** SELECTED EXTRACT follows **
I’ve been thinking a lot lately about what it means to want so badly to document my life. Since I was 14 or 15, I’ve not just taken pictures of the things I’ve done day-to-day, but put them together in a sort of journal, and that journal’s online, for more people than just me to see. We talk a lot now about how kids today don’t know what life without “documenting” everything and sharing everything is like. I’m not of the generation in question, but do I even? Sometimes I feel neurotic from wanting everything documented and organized, and from the immense feeling of satisfaction accomplishing this gives me. Will I deeply miss this feeling when the time comes when I can no longer devote hours and hours to processing, posting, and writing about the pictures of my life?

Having just spent a weekend helping clean out my grandma’s house, I would not say she was an organized person. I know I get my organization knack from my mom, but I would not even say she is a terribly organized person (Sorry, Mom!). But the thread is there, as I saw when I found three big, labeled photo albums my grandma had put together of pictures taken in her youth. I stayed with my grandma for weeks at a time while I was studying photography, and I’d ask her again and again if she had any old photos she could show me, and for whatever reason she never did. It was such a happy surprise to find not only tons of photos, but dates and descriptions with them, in her handwriting. I was fascinated for hours.
** End of SELECTED EXTRACT **
** INFORMATION follows **
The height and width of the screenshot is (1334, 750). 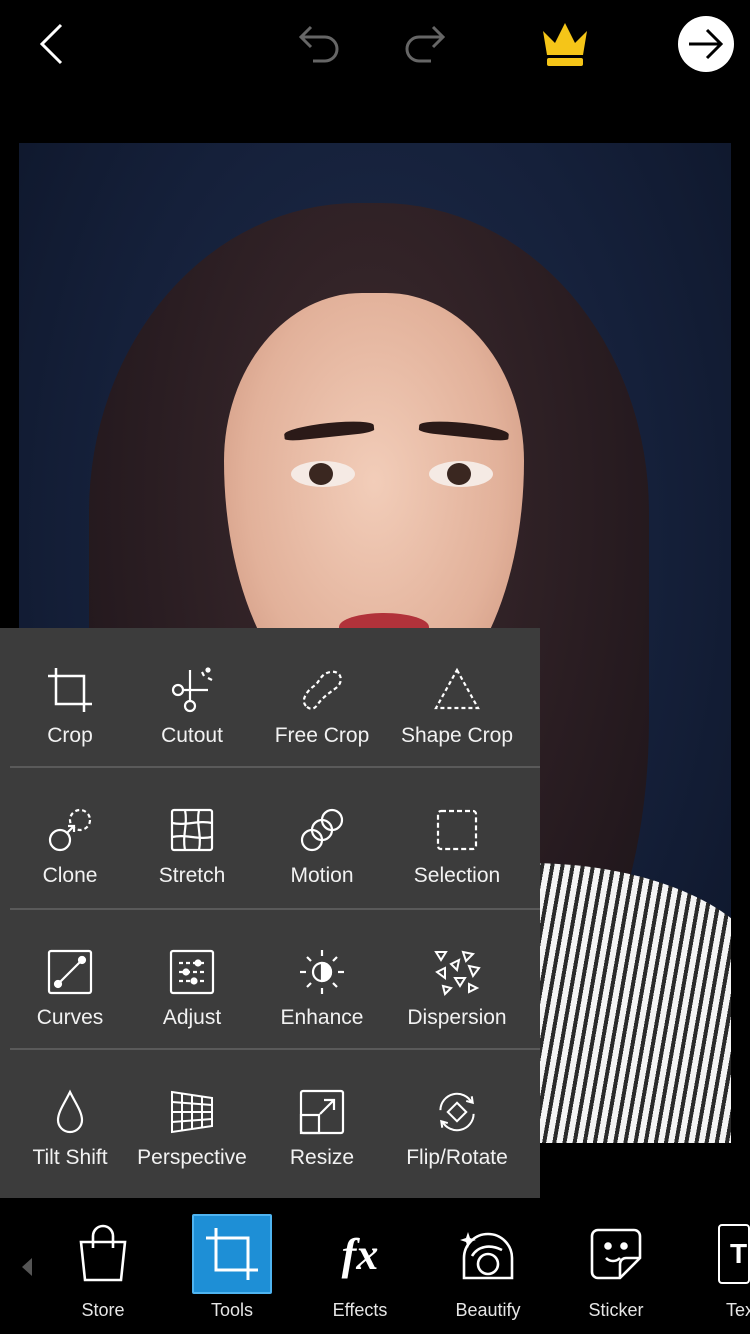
** End of INFORMATION **
** INFORMATION follows **
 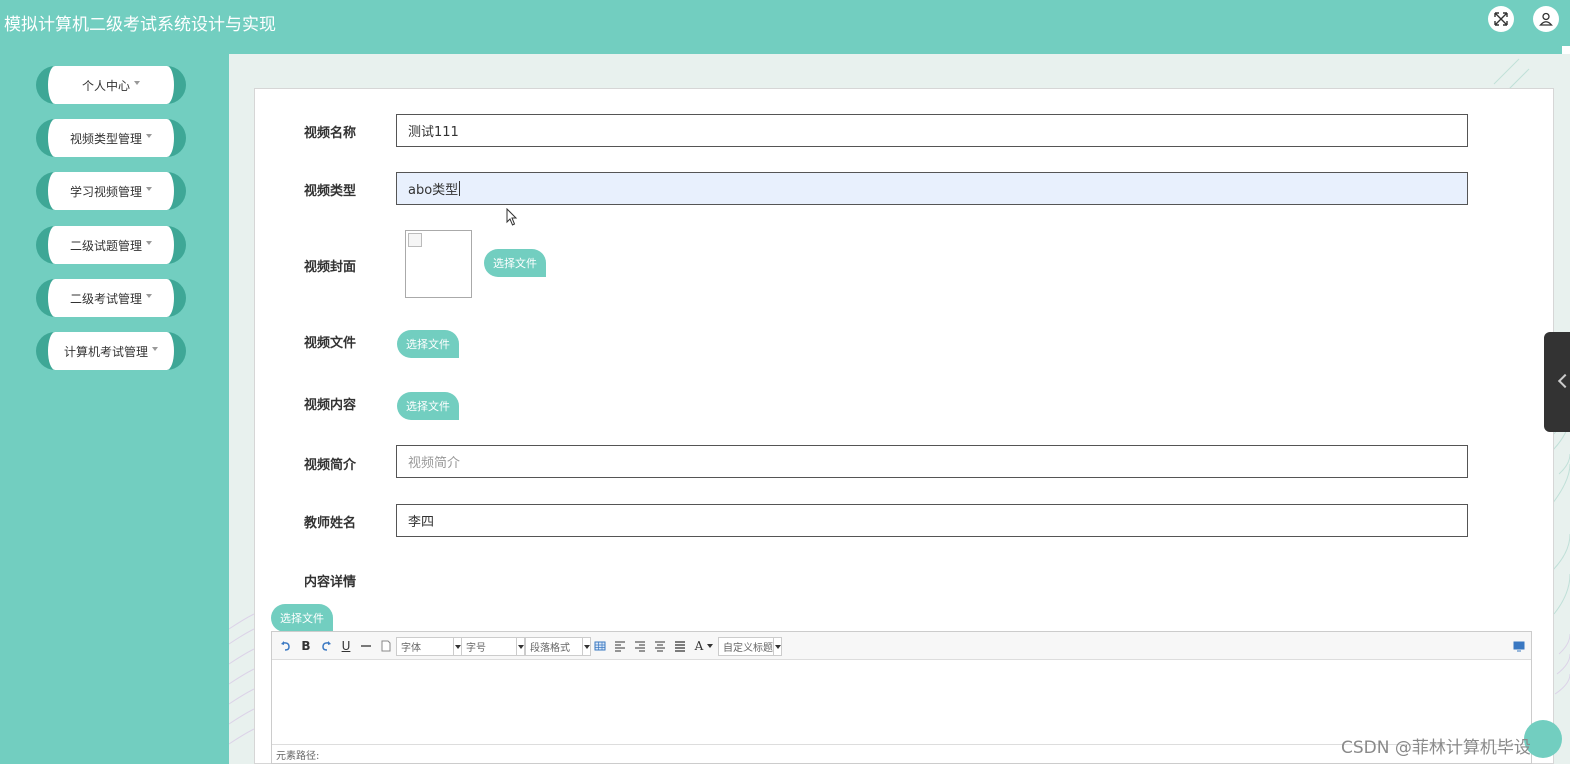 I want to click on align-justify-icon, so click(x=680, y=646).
** End of INFORMATION **
• [YOUR GOAL]
Answer these from the essay on documenting one's life:
1. Around what age did the writer start putting day-to-day pictures together in a journal?
2. Who does the writer say passed down the knack for organization?
3. How many photo albums turned up at the grandma's house, and what pictures did they hold?

• [RESULT FOR THIS TASK]
1. At 14 or 15.
2. The writer's mom.
3. Three big, labeled albums, holding pictures taken in the grandma's youth.